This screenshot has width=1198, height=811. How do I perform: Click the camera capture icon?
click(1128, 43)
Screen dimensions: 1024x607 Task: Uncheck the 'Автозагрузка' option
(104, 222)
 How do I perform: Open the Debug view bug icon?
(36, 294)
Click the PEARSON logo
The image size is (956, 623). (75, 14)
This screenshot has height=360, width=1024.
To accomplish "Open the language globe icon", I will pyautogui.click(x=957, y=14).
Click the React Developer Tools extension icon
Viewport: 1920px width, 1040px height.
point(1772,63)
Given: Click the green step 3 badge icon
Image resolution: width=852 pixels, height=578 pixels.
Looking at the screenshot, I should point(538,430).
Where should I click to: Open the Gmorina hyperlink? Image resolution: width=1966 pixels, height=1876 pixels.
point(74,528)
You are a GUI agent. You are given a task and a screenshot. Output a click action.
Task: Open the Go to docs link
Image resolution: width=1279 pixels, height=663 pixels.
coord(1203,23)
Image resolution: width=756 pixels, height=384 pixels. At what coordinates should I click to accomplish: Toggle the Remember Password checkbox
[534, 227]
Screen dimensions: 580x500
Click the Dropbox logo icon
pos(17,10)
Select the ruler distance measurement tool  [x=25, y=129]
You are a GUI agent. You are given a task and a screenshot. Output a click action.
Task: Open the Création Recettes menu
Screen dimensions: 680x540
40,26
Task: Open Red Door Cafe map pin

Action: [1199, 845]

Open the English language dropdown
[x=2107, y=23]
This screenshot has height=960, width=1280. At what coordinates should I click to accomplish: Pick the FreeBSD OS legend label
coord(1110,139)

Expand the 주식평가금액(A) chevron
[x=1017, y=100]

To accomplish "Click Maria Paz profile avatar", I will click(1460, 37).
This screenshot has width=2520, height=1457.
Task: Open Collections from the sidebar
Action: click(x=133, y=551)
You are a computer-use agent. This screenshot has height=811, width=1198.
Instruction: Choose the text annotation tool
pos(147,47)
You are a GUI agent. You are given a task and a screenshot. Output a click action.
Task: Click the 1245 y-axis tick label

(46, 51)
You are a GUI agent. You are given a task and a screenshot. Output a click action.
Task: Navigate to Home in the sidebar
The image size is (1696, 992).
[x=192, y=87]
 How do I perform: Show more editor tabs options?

········

## Your instructions
Reproduce the entries starting at the line containing "This screenshot has height=360, width=1024." and ending at the last entry, changing "checkbox" to "check box" and keeping everything else the same.

## The reply
This screenshot has height=360, width=1024.
To accomplish "Open the language globe icon", I will pyautogui.click(x=957, y=14).
Click the React Developer Tools extension icon
Viewport: 1920px width, 1040px height.
point(1772,63)
Given: Click the green step 3 badge icon
Image resolution: width=852 pixels, height=578 pixels.
Looking at the screenshot, I should point(538,430).
Where should I click to: Open the Gmorina hyperlink? Image resolution: width=1966 pixels, height=1876 pixels.
point(74,528)
You are a GUI agent. You are given a task and a screenshot. Output a click action.
Task: Open the Go to docs link
Image resolution: width=1279 pixels, height=663 pixels.
coord(1203,23)
Image resolution: width=756 pixels, height=384 pixels. At what coordinates should I click to accomplish: Toggle the Remember Password check box
[534, 227]
Screen dimensions: 580x500
Click the Dropbox logo icon
pos(17,10)
Select the ruler distance measurement tool  [x=25, y=129]
You are a GUI agent. You are given a task and a screenshot. Output a click action.
Task: Open the Création Recettes menu
Screen dimensions: 680x540
40,26
Task: Open Red Door Cafe map pin

Action: [1199, 845]

Open the English language dropdown
[x=2107, y=23]
This screenshot has height=960, width=1280. At what coordinates should I click to accomplish: Pick the FreeBSD OS legend label
coord(1110,139)

Expand the 주식평가금액(A) chevron
[x=1017, y=100]

To accomplish "Click Maria Paz profile avatar", I will click(1460, 37).
This screenshot has width=2520, height=1457.
Task: Open Collections from the sidebar
Action: click(x=133, y=551)
You are a computer-use agent. This screenshot has height=811, width=1198.
Instruction: Choose the text annotation tool
pos(147,47)
You are a GUI agent. You are given a task and a screenshot. Output a click action.
Task: Click the 1245 y-axis tick label

(46, 51)
You are a GUI agent. You are given a task and a screenshot. Output a click action.
Task: Navigate to Home in the sidebar
The image size is (1696, 992).
[x=192, y=87]
 How do I perform: Show more editor tabs options?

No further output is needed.